Do the licensing requirements change depending on how I’m sending the item?

No. Export license requirements stay the same regardless of the method of shipment or transmission. This includes technology shipments via the internet or items carried in a briefcase. [Note: although license requirements may not change, license exception availability may (i.e. BAG or TMP.]

I’m not a company, I’m just sending something overseas to a friend. Does this mean I don’t need to worry about whether or not my item needs a license?

Whether or not something is being given away or sold does not affect the license requirements of your shipment. You still need to determine whether or not an export license is required.

Does it matter if what I’m sending is under $2500 dollars?

No. The value of the shipment does not affect the export license requirements. However, the value of the shipment may affect the requirements for filing a SED or AES Record. If an export license is required, a Shipper’s Export Declaration will be required as well, regardless of value.

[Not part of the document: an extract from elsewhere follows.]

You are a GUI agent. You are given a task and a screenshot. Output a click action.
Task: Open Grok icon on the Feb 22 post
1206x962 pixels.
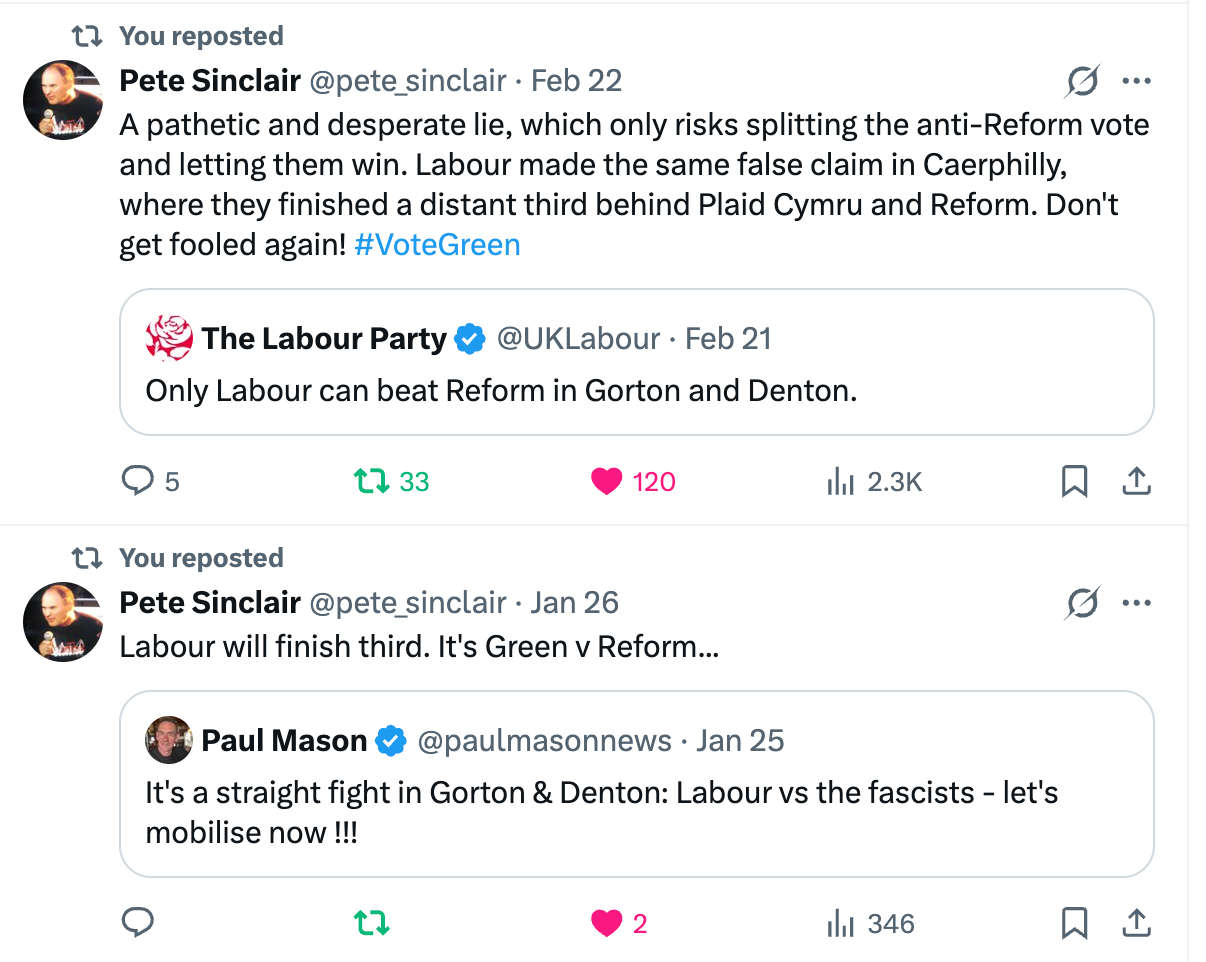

Can I just have my freight forwarder fill out the license related information on the Shippers Export Declaration or AES record?

Your freight forwarder is generally not in a position to determine your requirements because a technical assessment of your item is required to determine its ECCN and any associated license requirements. You are ultimately responsible for the proper export authorization

What if my customer asks me to send the item to their freight forwarder here in the U.S.? Do I still have obligations?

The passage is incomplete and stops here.